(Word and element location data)
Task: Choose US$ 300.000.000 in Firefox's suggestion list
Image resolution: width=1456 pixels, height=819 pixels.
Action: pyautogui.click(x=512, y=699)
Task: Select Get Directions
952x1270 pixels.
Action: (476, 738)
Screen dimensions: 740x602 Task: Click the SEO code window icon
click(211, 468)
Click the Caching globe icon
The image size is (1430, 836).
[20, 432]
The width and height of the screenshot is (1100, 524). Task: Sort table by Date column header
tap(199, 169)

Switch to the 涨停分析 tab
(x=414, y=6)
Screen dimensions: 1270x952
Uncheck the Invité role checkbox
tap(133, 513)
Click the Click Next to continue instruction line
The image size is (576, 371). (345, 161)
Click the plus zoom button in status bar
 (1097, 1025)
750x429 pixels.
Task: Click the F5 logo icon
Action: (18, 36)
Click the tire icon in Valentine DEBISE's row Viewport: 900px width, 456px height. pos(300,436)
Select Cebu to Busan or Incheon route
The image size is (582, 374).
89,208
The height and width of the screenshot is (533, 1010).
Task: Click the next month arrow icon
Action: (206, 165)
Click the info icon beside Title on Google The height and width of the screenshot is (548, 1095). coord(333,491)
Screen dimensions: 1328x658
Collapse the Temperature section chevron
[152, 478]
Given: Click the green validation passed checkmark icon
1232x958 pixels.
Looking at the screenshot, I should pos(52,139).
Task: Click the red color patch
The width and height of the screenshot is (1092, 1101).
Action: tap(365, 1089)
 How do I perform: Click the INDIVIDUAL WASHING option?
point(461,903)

Aim
Reproduce the listing with every "checkbox" swapped for "tick box", and change nothing else.

Reply to the exercise
Task: Choose US$ 300.000.000 in Firefox's suggestion list
Image resolution: width=1456 pixels, height=819 pixels.
Action: pyautogui.click(x=512, y=699)
Task: Select Get Directions
952x1270 pixels.
Action: (476, 738)
Screen dimensions: 740x602 Task: Click the SEO code window icon
click(211, 468)
Click the Caching globe icon
The image size is (1430, 836).
[20, 432]
The width and height of the screenshot is (1100, 524). Task: Sort table by Date column header
tap(199, 169)

Switch to the 涨停分析 tab
(x=414, y=6)
Screen dimensions: 1270x952
Uncheck the Invité role tick box
tap(133, 513)
Click the Click Next to continue instruction line
The image size is (576, 371). (345, 161)
Click the plus zoom button in status bar
 (1097, 1025)
750x429 pixels.
Task: Click the F5 logo icon
Action: (18, 36)
Click the tire icon in Valentine DEBISE's row Viewport: 900px width, 456px height. pos(300,436)
Select Cebu to Busan or Incheon route
The image size is (582, 374).
89,208
The height and width of the screenshot is (533, 1010).
Task: Click the next month arrow icon
Action: (206, 165)
Click the info icon beside Title on Google The height and width of the screenshot is (548, 1095). coord(333,491)
Screen dimensions: 1328x658
Collapse the Temperature section chevron
[152, 478]
Given: Click the green validation passed checkmark icon
1232x958 pixels.
Looking at the screenshot, I should pos(52,139).
Task: Click the red color patch
The width and height of the screenshot is (1092, 1101).
Action: tap(365, 1089)
 How do I perform: Click the INDIVIDUAL WASHING option?
point(461,903)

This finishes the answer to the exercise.